It’s a red light for fat bottoms
Healthy eating is desperately over rated. It is not that I believe we should not think about what we eat. Or that we should not do something about it if we are obese, or plan things so we ensure we eat all the things we need to. What I am referring to is how we measure ‘healthiness’ in eating. You may be nursing doubts that the following is another boffin about to bang on about some obscure point that does not really concern anyone. But, in the immortal words of Miranda Hart, “Bear with…”

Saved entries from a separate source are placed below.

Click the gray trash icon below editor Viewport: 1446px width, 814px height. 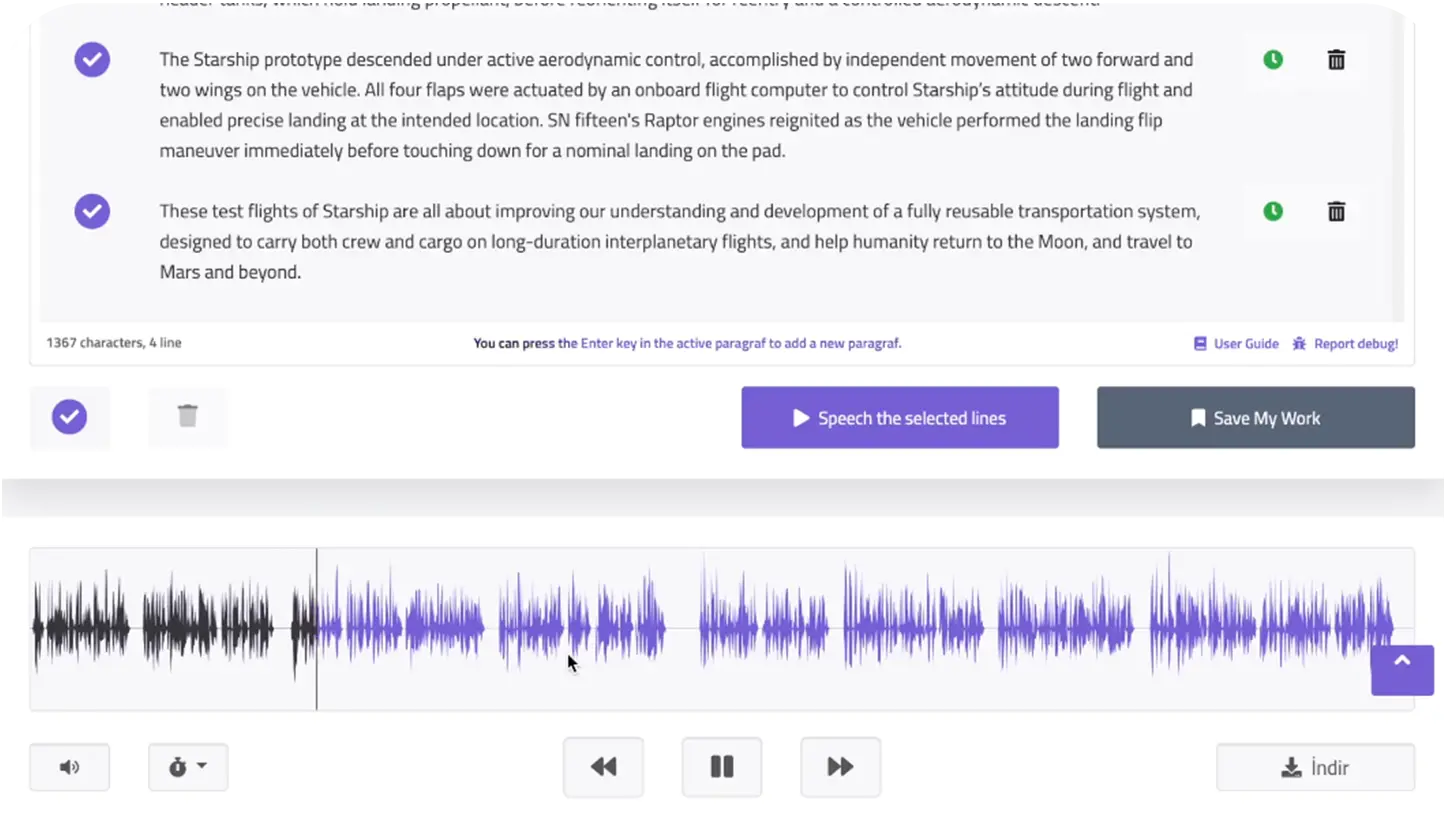[188, 417]
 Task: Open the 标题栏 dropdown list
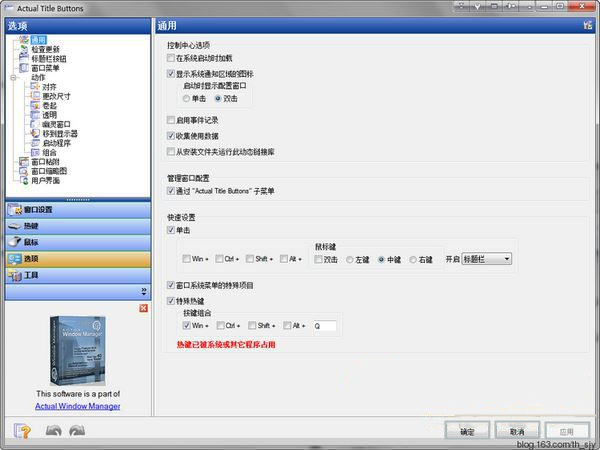489,260
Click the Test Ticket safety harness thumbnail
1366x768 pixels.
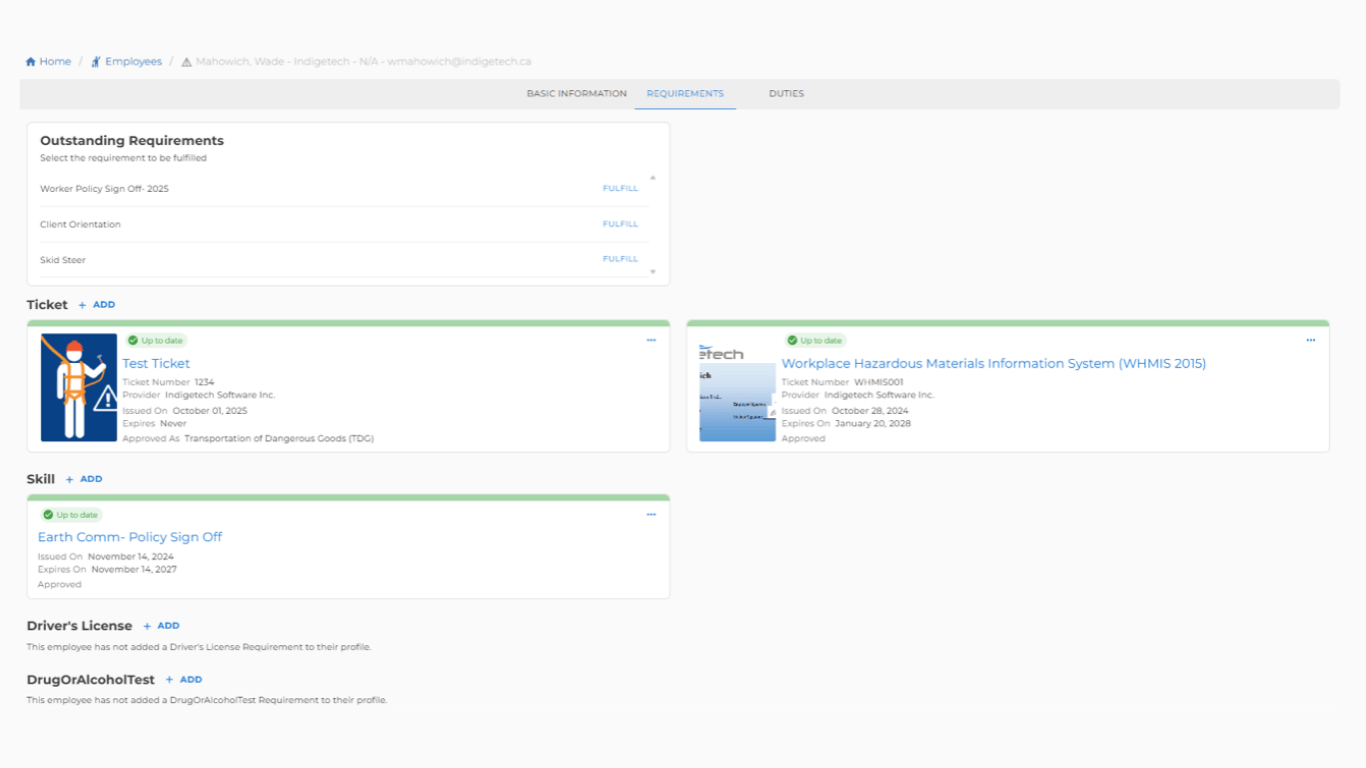coord(79,388)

Going to a large supermarket, where surely most people do most of their shopping, can be bewildering for the uninitiated shopper. One of the turmoils facing many a student who is out shopping for the first time is the question of how to choose between Sainsbury’s Basics and the cheapest branded product. The array of types of baked beans is frankly dizzying. More generally, I have seen many a shopper tight with anguish about which sugar to buy or which milk will be best. (Supermarkets are great places for watching people. You just have to make sure you are doing enough yourself such that if you are being watched, you do not arouse the suspicion of the security staff). But the problem can go a stage further. What if the shopper has it in mind that they should eat less salt or more fibre? Or, more complicatedly, less saturated but more unsaturated fat, with less fat over all? Difficult stuff. In Britain we are lucky and well organised that the food packaging we have tells us what is in something – both the ingredients and the nutrition information. This may seem obvious but it is far from universal: the Americans have a list of ‘nutrition facts’ which is manifestly token, and say very little. However, even though we have all the information, this does not necessarily make it easier to judge what we should or should not buy.

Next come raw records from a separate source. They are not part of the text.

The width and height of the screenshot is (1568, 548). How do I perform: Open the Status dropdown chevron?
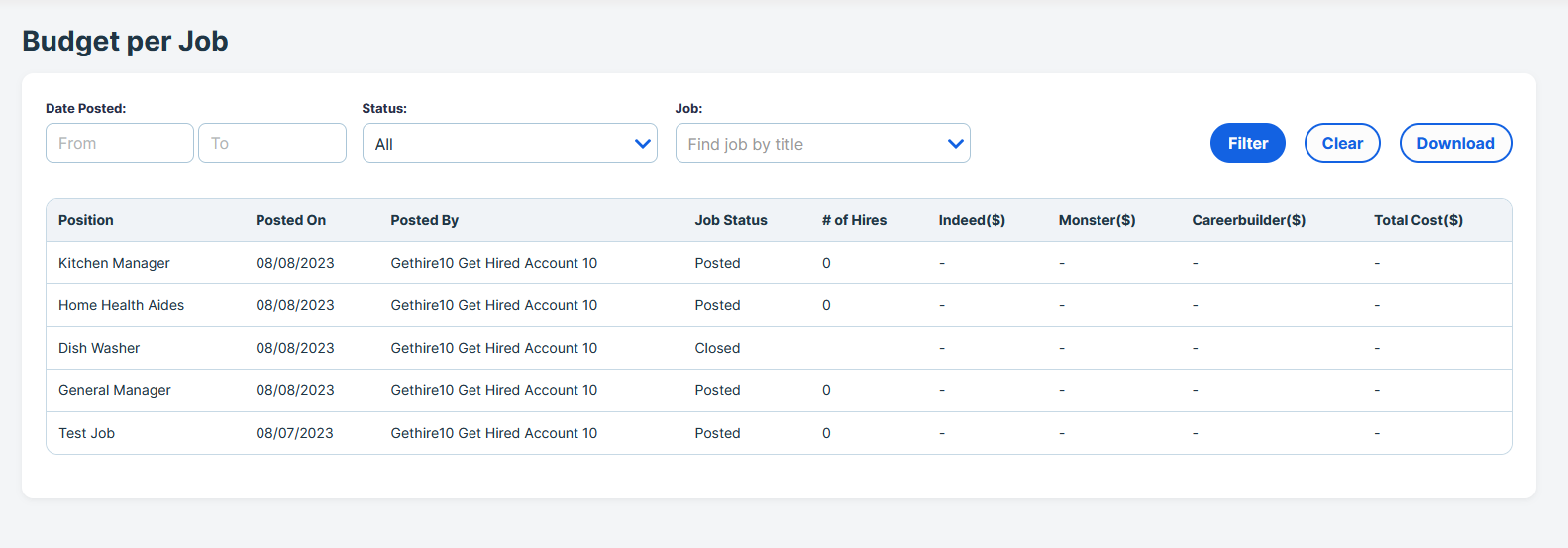(x=643, y=144)
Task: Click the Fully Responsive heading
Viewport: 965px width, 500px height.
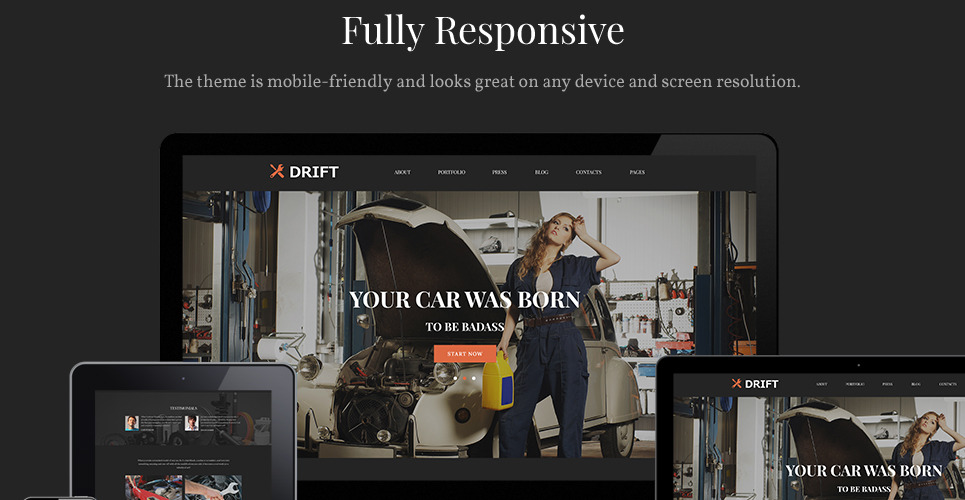Action: (482, 30)
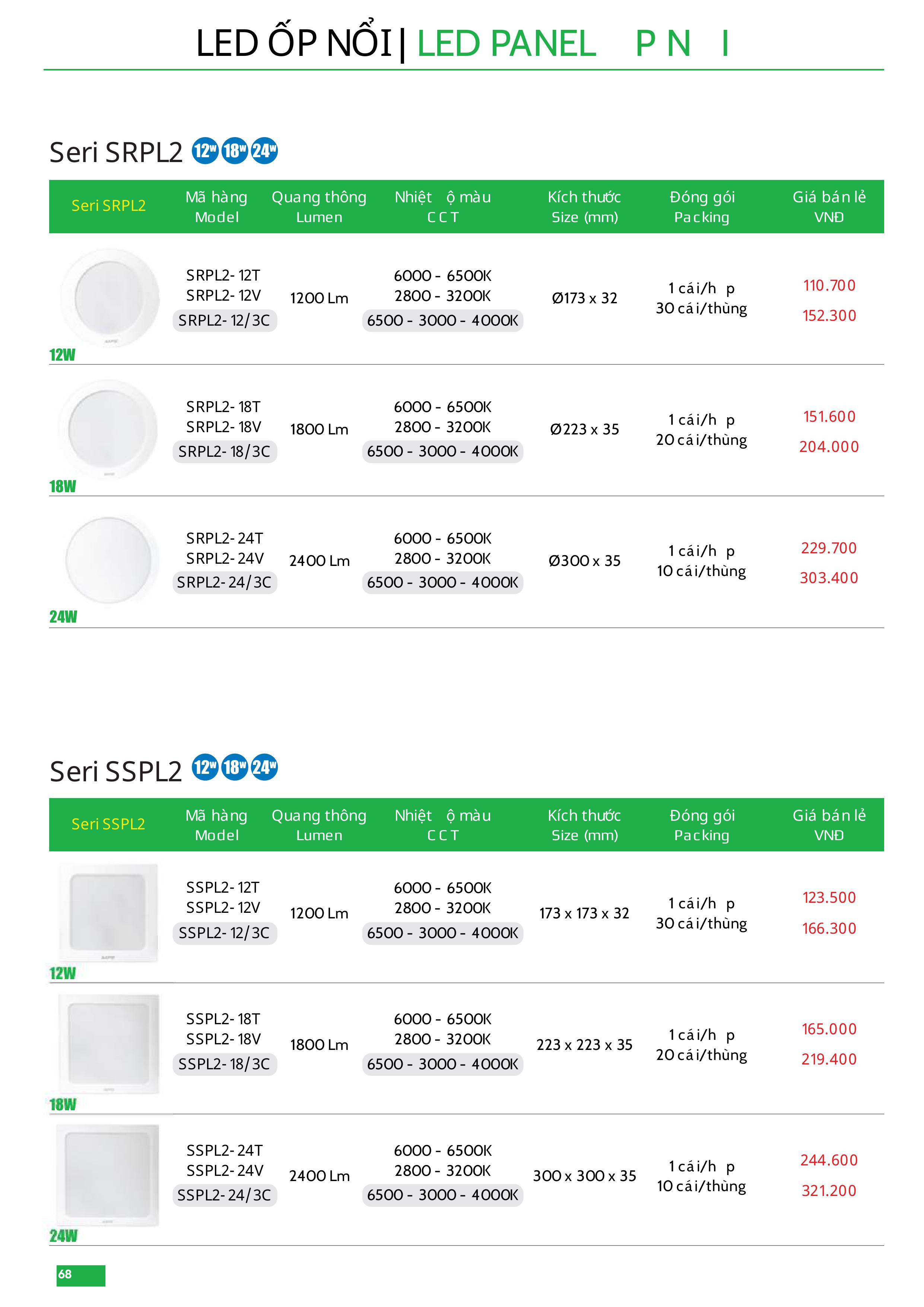924x1307 pixels.
Task: Click the 24W badge beside Seri SSPL2 heading
Action: point(264,768)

Enter, the ‘Wheel of Health’ from Sainsbury’s and the less pretentious but equally useless ‘Guideline daily amounts’ on Tesco packaging. In case you cannot recall them, these little note-diagrams comprise 5 of the entries from the Nutrition Information listThis list is: calories, fat, saturated fat, sugars and salt. I imagine the list has been chosen quite carefully by marketing types and focus groups. It certainly has not been chosen by scientists. Typically, the information is also used to give the listing a colour code – apparently red is dangerous, amber is not that good for you, and green is fine. Despite my blustering tone you might be wondering what all the fuss is about – it is perfectly reasonable to want to advise and inform people on what they are buying. And that is fine. If it is that. But it is not.
The trouble with telling people how low in fat or amazingly sugarless a product is, especially with a crass colour-coding system, is that the logical outcome is that a set of five green wedges in the Wheel of Health is something to aspire to. Now these quintupletly-green-wedged foods may or may not be more profitable than others (fat is cheap, emulsifiers are not), but there is seemingly no understanding of where this leads. Their website (See here) explains the Wheel of Health (also called the traffic light system) very breifly, and suggests rather patronisingly that we should “Try to go for more greens and ambers, and fewer reds”. Yes. Well. Should we, though?

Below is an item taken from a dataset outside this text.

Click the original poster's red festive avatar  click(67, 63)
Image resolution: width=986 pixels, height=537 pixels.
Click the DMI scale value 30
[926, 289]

It has been true for years that people could do with eating less fat and doing more exercise. Various gimmicky inventions have been marketed to help with this. My favourite is the caffeine tights. Though, in the words of Stephen Fry, they are “not going to dissolve a fat arse”. Do these colourful labellings help with that? Of course not. The trouble is that this system presents the ‘healthiest’ foods as being the ones that contain the least of anything: five green wedges means no energy, fat, sugars or salt. This makes about the healthiest thing in the supermarket a 250 mL bottle of soda water. What a load of tosh! Soda water is great but if it were to disappear it would not be a great loss to humanity. A loss to the drinks cabinet perhaps, but we would survive pretty well. What it would not be would be a loss of the healthiest food in the cupboard.
An opposing argument might be that people probably do not take much notice of these diagrams. I have not done any research on that—much as I would love to stand in a supermarket with a clipboard and a nauseating market-research-type-jolly manner, obviously—but a lassez faire attitude, or simply not having the time for them is believable. And obviously someone on a diet or who is geeky (myself included) will probably ignore such parts of the label and repair immediately to the full nutrition information list. In which case it begs the question of why it is there at all. This is redoubled if we factor in seeing a nice-looking lemon tart that has been reduced in price and we buy it irrespective of the fact of having gone in to the supermarket only to buy the ‘healthiest’ thing in the shop in our jodhpurs. Or is that just me?
Either way, these systems are long over-due for a re-think. The list of nutrition information is a great idea, and even things that make this information accessible to consumers is also good. But it is only good if it has a point. This does not.